Phillip Securities Indonesia
- Industry: Financial services
- Founded: 1989; 37 years ago
- Headquarters: Jakarta, Indonesia
- Website: www.phillip.co.id

= Phillip Securities Indonesia =

Indonesian financial services company

Phillip Securities Indonesia is a financial services company based in Jakarta, Indonesia. It is listed as a member of Indonesia Stock Exchange (IDX — Code: KK).

==Profile==
The company was officially registered as a member of Indonesia Stock Exchange in 1989. Located at the heart of business in Jakarta, based on IDX (Indonesia Stock Exchange) data release about broker financial report 2012, company equity is more than IDR170 Billion.

==Award==
In 2012, Indonesian Investor Magazine puts company ranking on 4th in the category of securities firms with assets above IDR 500 billion - 1 trillion after Kresna Sekurindo Graha Tbk, MNC Securities, Reliance Securities Tbk and followed by UOB Kay Hian Securities, Valbury Securities, Lautandhana Securindo and Trimegah Securities Tbk. The award refers to a number of criteria. Among them, revenue growth, net income growth, NPM, ROA, and ROE.

==Research==
Phillip Securities Indonesia provides equity and market research for its brokerage clients. Its research division's products include Daily Market Commentary, Company Focus, Afternoon Updates, Technical Recommendation, Regional Market Focus, Stock Screener, and Webinars.

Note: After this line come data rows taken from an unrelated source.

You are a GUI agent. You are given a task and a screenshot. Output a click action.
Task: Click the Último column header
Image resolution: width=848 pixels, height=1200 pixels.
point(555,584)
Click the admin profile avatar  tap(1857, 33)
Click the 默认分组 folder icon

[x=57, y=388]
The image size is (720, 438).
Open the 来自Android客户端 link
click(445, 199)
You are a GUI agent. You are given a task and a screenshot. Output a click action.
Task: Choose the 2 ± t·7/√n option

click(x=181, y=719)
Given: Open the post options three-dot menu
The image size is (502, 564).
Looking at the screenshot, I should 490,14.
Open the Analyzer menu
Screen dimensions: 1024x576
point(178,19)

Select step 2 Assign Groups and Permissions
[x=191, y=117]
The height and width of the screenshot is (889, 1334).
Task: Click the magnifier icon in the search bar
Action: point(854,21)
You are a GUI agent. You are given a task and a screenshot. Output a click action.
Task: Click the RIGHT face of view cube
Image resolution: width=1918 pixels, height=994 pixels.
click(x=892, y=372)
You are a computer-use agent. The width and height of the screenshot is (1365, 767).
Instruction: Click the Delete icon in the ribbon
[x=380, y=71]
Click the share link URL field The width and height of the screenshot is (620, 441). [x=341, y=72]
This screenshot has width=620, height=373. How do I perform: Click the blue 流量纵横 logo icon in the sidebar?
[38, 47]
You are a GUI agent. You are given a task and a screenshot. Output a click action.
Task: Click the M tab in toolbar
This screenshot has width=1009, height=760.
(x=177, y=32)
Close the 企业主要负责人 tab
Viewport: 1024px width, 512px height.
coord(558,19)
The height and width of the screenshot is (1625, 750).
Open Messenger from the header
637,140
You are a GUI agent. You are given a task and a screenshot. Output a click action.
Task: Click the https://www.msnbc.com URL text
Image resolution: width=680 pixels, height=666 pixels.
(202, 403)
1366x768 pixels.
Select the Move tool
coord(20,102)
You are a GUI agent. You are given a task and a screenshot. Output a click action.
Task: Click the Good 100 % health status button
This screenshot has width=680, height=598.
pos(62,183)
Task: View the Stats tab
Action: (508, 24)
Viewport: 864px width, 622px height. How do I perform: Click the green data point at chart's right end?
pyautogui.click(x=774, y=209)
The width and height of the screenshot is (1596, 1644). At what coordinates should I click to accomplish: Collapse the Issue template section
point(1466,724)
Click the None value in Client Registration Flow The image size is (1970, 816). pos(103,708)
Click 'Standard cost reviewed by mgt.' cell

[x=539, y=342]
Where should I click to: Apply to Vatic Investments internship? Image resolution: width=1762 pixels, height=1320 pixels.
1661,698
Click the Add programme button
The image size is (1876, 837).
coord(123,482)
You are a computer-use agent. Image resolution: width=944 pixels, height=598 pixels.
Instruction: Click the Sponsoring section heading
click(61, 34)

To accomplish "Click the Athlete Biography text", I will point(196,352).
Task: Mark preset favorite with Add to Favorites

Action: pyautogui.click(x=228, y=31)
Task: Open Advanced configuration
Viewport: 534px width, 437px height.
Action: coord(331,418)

Daily Market Commentaries are market reviews written in Indonesian and in English. This report includes corporate and economic news. The feature is opened to the public.

Company Focus reports are ratings on stocks covered by its research analysts. The reports contain analysts’ views of each covered stocks and their target fair values. The valuation method commonly found in these reports is the discounted cash flow method. This feature is only accessible to Phillip's clients.

Afternoon Updates are short reports about stock trading activity in the first session. This feature is opened to the public.

Technical Recommendations contain stock recommendations with technical analysis. This feature is only available for Phillip's clients.

Regional Market Focus contains compilations of market reviews and market news from various countries where Phillip Capital operates. This feature is only accessible to Phillip's clients.

Stock Screener feature contains financial ratio screening module. Parameters and ratios provided include stock price, market capitalization, net profit, earnings per share, price to earnings ratio, book value, price to book value, debt to equity ratio, return on assets, return on equity, and profit margins of firms listed on the Indonesia Stock Exchange. This feature is only accessible to Phillip's clients.

The Webinars contains presentation slides and YouTube video links of the webinars held by Phillip's equity analysts. The webinars are provided free to the public.